Date Thesis Awarded

5-2017

Document Type

Honors Thesis

Degree Name

Bachelors of Science (BS)

Department

Biology

Advisor

Lizabeth Allison

Committee Member

Beverly Sher

Committee Member

Patty Zwollo

Committee Member

Leah Shaw

Abstract

The thyroid hormone receptor (TR) is a transcription factor that represses or activates genes whose regulatory regions bear thyroid hormone (T3) response elements (TREs). Modulation of this function requires shuttling into and out of the nucleus.

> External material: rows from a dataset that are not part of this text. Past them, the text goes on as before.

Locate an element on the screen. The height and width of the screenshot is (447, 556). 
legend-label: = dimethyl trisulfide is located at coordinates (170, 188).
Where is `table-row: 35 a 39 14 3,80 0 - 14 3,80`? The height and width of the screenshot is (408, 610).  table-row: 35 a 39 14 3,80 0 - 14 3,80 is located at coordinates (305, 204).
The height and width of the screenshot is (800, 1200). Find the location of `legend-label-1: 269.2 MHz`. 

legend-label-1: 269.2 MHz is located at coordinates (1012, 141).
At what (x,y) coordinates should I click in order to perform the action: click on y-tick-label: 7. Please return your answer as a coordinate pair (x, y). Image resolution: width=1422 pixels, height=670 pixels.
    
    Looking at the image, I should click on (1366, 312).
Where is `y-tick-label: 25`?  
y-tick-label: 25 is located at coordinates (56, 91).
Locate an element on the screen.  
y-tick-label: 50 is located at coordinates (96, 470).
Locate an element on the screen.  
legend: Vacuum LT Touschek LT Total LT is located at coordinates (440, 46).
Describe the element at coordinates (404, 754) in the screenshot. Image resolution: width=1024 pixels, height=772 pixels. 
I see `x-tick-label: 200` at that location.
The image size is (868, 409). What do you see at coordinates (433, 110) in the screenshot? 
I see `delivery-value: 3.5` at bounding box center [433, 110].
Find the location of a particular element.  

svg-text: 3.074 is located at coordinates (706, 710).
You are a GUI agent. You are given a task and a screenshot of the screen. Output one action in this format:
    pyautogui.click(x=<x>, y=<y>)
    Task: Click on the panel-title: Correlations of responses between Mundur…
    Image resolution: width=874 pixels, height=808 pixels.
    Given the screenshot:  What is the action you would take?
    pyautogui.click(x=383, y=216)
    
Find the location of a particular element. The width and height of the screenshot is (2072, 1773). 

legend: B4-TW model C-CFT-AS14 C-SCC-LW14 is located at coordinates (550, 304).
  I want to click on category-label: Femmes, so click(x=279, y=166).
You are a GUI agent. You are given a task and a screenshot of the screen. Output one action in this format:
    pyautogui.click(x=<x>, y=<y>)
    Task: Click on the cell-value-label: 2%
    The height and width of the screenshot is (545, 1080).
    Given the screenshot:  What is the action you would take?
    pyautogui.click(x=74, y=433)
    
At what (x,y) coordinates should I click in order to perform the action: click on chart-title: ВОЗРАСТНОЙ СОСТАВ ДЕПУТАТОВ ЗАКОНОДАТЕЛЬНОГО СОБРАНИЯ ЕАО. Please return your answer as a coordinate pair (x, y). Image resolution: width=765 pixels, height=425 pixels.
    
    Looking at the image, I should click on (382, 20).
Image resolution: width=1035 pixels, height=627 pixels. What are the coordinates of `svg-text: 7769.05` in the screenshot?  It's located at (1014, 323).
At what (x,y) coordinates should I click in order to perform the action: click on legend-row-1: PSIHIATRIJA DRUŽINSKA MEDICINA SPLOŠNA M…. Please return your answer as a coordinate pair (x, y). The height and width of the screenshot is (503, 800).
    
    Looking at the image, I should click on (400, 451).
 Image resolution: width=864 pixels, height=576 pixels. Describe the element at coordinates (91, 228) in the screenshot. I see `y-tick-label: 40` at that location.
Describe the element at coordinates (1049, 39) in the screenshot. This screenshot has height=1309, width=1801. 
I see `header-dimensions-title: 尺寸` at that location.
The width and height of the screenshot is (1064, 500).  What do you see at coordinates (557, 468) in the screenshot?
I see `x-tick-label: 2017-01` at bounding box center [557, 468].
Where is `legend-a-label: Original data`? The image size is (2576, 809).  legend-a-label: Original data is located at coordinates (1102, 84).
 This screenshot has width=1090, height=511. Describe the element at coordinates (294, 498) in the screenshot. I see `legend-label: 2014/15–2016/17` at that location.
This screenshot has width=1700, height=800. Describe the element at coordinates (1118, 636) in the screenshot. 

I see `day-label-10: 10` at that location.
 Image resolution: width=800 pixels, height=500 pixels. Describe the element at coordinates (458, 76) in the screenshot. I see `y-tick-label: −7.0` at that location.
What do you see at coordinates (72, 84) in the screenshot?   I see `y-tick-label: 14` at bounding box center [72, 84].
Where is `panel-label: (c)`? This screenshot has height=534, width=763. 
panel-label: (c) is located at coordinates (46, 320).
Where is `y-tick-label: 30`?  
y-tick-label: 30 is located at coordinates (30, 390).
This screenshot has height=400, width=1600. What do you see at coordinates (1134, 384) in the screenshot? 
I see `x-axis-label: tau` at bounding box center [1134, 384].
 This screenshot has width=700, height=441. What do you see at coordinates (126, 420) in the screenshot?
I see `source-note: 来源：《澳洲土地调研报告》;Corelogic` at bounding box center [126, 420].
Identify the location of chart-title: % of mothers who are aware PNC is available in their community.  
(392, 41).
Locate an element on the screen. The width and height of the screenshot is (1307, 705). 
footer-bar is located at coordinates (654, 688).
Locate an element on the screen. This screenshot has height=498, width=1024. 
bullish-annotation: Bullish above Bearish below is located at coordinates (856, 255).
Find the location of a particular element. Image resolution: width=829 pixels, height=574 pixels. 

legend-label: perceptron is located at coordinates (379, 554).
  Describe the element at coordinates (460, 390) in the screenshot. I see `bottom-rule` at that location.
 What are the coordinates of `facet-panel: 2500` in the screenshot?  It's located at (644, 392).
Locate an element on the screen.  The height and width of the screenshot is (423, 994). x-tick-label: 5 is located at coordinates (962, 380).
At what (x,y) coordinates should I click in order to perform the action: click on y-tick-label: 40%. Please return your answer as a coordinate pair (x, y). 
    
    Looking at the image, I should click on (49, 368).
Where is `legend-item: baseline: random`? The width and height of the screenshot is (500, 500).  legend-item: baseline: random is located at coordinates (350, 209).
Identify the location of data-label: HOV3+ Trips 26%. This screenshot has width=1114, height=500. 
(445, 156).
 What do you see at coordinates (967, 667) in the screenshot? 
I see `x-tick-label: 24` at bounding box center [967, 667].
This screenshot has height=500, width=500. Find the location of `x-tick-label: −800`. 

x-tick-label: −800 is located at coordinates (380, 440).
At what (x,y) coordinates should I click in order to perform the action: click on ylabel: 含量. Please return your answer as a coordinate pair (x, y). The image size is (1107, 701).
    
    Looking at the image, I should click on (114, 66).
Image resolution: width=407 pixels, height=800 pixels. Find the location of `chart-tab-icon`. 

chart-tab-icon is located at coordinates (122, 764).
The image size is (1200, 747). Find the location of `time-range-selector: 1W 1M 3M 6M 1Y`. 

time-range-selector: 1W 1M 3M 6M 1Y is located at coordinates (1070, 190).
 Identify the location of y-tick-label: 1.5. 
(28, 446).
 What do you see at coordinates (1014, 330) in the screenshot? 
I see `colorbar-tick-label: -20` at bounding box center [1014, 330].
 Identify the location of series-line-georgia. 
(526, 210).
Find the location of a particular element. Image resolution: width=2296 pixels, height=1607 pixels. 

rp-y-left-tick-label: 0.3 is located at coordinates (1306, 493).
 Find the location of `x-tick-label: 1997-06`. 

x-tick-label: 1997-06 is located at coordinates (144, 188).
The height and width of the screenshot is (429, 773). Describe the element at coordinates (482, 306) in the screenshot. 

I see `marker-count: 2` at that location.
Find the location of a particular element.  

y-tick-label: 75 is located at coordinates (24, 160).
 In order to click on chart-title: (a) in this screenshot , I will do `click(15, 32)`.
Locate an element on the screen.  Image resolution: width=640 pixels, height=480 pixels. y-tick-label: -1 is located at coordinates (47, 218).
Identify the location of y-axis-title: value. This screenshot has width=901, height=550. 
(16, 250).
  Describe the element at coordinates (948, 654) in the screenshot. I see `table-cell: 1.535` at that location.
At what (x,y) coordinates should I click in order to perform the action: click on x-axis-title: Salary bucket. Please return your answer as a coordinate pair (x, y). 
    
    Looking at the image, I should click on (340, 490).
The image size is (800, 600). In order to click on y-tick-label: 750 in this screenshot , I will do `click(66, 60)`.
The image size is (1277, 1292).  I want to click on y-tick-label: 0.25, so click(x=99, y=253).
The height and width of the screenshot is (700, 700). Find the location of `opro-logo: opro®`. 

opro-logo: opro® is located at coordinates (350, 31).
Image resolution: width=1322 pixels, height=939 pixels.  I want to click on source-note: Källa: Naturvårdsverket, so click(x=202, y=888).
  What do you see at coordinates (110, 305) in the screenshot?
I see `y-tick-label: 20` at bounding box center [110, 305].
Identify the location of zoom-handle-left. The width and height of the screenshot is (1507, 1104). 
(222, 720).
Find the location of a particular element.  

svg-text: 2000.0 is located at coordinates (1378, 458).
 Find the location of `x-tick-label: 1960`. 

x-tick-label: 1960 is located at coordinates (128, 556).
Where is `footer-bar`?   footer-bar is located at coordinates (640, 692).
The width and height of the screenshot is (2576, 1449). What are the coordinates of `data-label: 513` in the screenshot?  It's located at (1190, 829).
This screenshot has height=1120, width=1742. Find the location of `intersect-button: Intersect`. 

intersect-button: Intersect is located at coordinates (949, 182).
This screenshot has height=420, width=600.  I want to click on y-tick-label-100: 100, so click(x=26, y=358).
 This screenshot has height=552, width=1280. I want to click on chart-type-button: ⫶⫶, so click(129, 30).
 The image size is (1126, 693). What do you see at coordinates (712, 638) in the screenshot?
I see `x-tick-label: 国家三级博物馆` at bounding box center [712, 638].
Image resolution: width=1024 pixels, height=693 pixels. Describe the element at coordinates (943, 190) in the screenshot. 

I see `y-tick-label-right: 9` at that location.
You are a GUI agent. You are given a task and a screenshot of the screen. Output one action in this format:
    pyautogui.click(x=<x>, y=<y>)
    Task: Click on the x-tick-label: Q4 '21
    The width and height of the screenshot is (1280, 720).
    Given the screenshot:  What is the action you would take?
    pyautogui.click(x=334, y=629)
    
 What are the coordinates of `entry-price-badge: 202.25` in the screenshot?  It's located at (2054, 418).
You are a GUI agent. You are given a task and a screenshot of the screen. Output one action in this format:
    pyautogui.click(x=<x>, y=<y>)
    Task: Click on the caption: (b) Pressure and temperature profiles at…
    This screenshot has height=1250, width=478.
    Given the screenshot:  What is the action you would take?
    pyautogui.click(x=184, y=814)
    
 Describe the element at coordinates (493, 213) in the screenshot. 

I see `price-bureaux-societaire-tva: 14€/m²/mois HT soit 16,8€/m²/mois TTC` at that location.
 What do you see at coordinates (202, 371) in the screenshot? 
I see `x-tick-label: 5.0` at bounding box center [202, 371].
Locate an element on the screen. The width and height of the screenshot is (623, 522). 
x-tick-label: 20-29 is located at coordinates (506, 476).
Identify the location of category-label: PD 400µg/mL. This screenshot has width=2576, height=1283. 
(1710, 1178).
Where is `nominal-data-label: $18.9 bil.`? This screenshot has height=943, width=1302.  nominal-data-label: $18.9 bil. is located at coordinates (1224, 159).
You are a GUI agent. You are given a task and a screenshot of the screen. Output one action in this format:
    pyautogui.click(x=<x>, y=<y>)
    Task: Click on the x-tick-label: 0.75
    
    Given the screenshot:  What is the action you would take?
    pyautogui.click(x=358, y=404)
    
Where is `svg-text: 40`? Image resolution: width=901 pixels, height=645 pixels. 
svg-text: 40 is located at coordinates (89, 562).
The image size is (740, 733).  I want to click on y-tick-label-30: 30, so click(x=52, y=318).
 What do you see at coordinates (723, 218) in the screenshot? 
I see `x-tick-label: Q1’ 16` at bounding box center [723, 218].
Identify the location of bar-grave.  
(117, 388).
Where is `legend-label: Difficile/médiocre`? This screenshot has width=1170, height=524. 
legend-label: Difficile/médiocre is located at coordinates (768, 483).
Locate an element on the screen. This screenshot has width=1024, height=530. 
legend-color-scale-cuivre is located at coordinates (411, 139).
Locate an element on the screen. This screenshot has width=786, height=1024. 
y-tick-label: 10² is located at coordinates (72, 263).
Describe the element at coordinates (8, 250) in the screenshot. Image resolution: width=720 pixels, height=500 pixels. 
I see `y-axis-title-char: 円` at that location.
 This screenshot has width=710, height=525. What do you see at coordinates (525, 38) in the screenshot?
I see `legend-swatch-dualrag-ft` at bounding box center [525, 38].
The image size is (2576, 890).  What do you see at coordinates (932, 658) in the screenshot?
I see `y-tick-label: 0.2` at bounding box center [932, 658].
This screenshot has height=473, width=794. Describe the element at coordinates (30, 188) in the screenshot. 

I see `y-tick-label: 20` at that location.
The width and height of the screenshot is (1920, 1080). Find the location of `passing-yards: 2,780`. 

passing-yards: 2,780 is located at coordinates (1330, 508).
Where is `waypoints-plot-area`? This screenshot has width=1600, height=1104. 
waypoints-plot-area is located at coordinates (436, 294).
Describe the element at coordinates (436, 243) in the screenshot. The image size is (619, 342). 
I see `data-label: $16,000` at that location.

This is mediated by the binding of importins and exportins to amino acid sequences within TR, called nuclear localization signals (NLSs) and nuclear export signals (NESs), respectively. The fine balance between nuclear import, retention, and export of TR has emerged as a critical control point for modulating T3-responsive gene expression, including genes that control cell proliferation, differentiation, and apoptosis. NLS-2 is a specific NLS located in the N-terminal A/B domain of TR-alpha1 and and its oncogenic form v-ErbA. NLS-2 minimally consists of the basic residue-rich motif KRKRK in TR-alpha1 of rats and humans. However, the flanking residues differ widely among vertebrates, and are likely responsible for lack of a functional NLS-2 in TR-alpha1 in some species. Yet, systemic consequences of NLS-2 flanking sequence variation remain unexplored. Further investigation of the NLS-2 variants and how these motifs synergize with protein function will enhance understanding of how even a single amino acid change can lead to TR mislocalization and potentially trigger oncogenesis.